Tiergarten. Un jardín romántico alemán

 Por Mario Sánchez Arsenal.

 

Hasta el 2 de septiembre de 2012

Museo Nacional del Romanticismo

Calle San Mateo, 13 – Madrid.

 

El Ministerio de Educación, Cultura y Deporte presenta la exposición Tiergarten. Un jardín romántico alemán, organizada por la Subdirección General de Promoción de las Bellas Artes de la Secretaría de Estado de Cultura en el Museo Nacional del Romanticismo, dentro del marco de PhotoEspaña.

 

La muestra, compuesta por fotografías de Amparo Garrido (Valencia, 1962), ofrece un nuevo enfoque en la lectura de las colecciones históricas del Museo del Romanticismo bajo el prisma de la creatividad contemporánea. Una nueva mirada que tiene por objeto potenciar el papel de los artistas contemporáneos en la lectura de las colecciones y espacios de los museos estatales, dinamizando las actividades y fomentando diferentes diálogos.

 

Durante un año completo, Amparo Garrido fotografió el jardín romántico de Tiergarten, un entorno artificial diseñado cuidadosamente para suscitar en el espectador la experiencia de la naturaleza más agreste, virgen y exuberante. A través de las instantáneas de la serie y de un video, que recoge el proceso creativo del proyecto, la artista refleja el tránsito de las estaciones, incorporando la dimensión del tiempo a este Edén berlinés.
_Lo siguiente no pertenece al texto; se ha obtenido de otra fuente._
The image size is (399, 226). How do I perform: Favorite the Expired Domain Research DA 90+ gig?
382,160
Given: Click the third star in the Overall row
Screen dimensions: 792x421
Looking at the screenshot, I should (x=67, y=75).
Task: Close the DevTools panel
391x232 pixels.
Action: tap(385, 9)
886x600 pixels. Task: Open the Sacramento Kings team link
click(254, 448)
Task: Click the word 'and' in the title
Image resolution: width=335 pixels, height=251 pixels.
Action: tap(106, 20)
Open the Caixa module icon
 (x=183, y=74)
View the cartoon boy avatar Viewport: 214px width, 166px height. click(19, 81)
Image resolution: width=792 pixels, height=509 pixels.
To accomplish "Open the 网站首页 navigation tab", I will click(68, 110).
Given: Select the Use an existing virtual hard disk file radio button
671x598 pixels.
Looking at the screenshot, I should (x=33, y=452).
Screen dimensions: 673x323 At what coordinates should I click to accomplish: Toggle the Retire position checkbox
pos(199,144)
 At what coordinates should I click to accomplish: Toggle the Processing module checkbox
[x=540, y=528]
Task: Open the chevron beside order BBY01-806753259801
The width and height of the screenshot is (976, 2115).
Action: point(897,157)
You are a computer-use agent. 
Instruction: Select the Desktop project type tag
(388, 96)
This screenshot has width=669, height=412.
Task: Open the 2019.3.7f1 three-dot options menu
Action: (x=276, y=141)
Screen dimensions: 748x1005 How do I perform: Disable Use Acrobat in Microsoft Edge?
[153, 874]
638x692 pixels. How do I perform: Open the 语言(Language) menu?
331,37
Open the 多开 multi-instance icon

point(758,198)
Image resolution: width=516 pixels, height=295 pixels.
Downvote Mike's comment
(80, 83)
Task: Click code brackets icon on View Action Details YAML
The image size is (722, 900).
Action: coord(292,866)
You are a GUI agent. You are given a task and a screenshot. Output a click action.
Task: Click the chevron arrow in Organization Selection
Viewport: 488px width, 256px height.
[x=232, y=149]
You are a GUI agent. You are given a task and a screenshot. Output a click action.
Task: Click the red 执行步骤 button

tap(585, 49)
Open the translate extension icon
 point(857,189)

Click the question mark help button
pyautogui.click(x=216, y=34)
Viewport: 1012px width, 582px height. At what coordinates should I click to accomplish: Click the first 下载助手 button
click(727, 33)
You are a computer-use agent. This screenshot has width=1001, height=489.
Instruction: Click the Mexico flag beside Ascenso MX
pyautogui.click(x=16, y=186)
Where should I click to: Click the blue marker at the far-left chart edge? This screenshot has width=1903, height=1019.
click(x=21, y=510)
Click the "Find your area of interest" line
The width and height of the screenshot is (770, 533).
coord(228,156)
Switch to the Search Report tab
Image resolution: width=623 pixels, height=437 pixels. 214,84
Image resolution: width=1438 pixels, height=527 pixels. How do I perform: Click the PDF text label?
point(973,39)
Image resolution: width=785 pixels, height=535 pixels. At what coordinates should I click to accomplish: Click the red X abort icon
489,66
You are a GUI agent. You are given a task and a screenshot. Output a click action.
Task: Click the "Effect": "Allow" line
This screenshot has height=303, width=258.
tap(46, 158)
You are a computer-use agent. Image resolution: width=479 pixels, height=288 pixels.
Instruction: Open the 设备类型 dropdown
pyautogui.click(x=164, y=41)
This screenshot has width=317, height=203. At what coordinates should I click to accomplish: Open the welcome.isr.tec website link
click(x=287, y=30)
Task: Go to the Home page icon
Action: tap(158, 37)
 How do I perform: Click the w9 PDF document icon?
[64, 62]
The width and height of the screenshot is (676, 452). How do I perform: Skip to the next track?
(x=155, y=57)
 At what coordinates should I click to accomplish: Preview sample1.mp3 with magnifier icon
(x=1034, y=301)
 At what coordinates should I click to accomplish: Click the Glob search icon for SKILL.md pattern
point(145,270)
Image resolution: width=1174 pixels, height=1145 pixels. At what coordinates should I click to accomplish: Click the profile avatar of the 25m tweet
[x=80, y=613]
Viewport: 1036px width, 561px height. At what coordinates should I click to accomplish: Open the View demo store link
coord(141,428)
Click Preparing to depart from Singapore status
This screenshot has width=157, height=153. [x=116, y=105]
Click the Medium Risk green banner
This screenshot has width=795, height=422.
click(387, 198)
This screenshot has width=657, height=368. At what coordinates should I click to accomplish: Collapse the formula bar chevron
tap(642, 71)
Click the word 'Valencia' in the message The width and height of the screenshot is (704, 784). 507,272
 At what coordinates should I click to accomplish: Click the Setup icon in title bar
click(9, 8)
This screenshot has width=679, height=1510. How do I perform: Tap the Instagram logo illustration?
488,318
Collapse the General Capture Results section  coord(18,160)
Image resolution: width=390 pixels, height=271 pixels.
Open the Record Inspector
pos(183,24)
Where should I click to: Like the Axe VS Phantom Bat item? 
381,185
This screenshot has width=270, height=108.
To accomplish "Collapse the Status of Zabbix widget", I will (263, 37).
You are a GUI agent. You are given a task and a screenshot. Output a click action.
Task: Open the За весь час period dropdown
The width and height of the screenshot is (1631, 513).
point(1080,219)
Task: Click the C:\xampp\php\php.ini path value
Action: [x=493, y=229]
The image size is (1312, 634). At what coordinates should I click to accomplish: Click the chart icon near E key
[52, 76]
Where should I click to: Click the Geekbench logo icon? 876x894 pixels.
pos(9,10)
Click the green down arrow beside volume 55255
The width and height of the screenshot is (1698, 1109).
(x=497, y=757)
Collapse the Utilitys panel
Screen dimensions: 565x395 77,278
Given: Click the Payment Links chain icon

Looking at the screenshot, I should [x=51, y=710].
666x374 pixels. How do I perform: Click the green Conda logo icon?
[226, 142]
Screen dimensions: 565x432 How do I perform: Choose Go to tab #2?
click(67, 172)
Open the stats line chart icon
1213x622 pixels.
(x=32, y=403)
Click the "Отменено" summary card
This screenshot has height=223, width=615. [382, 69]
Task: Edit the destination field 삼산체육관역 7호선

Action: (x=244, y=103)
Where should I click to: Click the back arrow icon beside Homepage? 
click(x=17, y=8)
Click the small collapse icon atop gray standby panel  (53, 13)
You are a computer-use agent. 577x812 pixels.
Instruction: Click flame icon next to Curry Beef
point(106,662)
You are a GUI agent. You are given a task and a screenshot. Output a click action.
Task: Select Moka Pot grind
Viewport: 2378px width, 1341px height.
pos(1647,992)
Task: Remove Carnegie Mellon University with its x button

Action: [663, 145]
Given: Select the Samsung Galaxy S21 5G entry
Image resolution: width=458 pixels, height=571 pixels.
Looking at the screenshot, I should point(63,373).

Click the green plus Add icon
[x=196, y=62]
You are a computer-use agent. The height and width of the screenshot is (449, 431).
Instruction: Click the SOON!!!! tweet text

Con ello, el jardín termina de cobrar su auténtico sentido, presentándose como una obra completa que nos sugiere, potenciadas, todas las sensaciones proyectadas por los paisajistas románticos: libertad, anarquía, incertidumbre, cambio, vida y muerte.

 

La exposición trata de mostrar, en contexto con la mejor colección del Romanticismo en España, una interesante serie fotográfica de Amparo Garrido sobre el paradigma de jardín romántico, Tiergarten; ideado en 1840 por Joseph Lenné. Además, la intrahistoria del proyecto incide sobre un aspecto clave, remarcado por la historiografía actual, la relación entre el Romanticismo y la creación contemporánea.

  

El Romanticismo, época y concepto dotado actualmente en múltiples ocasiones de connotaciones banales, supuso la irrupción de la esencia de la modernidad; es más, muchos de los conceptos y elementos explorados por las vanguardias artísticas del siglo XX, tienen su génesis en el Romanticismo: la libertad de creación, la originalidad, el nihilismo, la transgresión, la diferencia, la búsqueda de un nuevo arte para una nueva sociedad, la incertidumbre frente al mundo y al hecho creativo, la angustia, la melancolía, la figura del outsider, etc. Todos estos conceptos, utilizados y explotados por los creadores contemporáneos a lo largo de todo el siglo XX y lo que llevamos del XXI, no son, como han querido algunos, preceptos nuevos. Son reformulaciones conceptuales que nacieron en uno de los periodos más importantes de la historia, que hizo tabula rasa con todo lo anterior, y que abrió el camino a nuevos ideales, a nuevas formas de ver y entender la vida, la sociedad, el individuo, el arte, etc.

 

Las fotografías de Garrido exploran e inciden en los principales elementos del jardín romántico: la imitación de los paisajes naturales para crear la apariencia de una naturaleza anárquica. Para conseguir este caos natural, los paisajistas románticos recurrieron a senderos tortuosos, a amplias praderas decoradas con distintas especies de árboles y arbustos, que potencian el desorden y el contraste cromático, y a lagos artificiales. Toda esta explosión natural planificada está diseñada para intensificar los sentidos y provocar distintas sensaciones en el espectador, empequeñecido ante la majestuosidad natural desplegada ante sus ojos. Todas estas sensaciones descritas se potencian en esta serie fotográfica porque, a diferencia de Tiergarten, nos permiten contemplar, al mismo tiempo, la metamorfosis del jardín a lo largo del tiempo, a través de las distintas estaciones, multiplicando las emociones y permitiendo una relectura del espacio a través de los distintos tiempos.

 

Además de esta condensación de emociones, ilusiones y sensaciones, prevista mediante la concepción temporal del proyecto, el montaje fotográfico de la serie, a base de dípticos o, mejor dicho, a la manera de espejos, fomenta la ausencia de normas y potencia elementos plenamente románticos, como la transgresión, la distorsión, la diferencia y la incertidumbre, haciendo célebres las palabras de Goethe: “Toda regla, todo precepto, es una especie de traba que sofocará el sentimiento real de la naturaleza, hará estéril el verdadero genio y le quitará su verdadera expresión.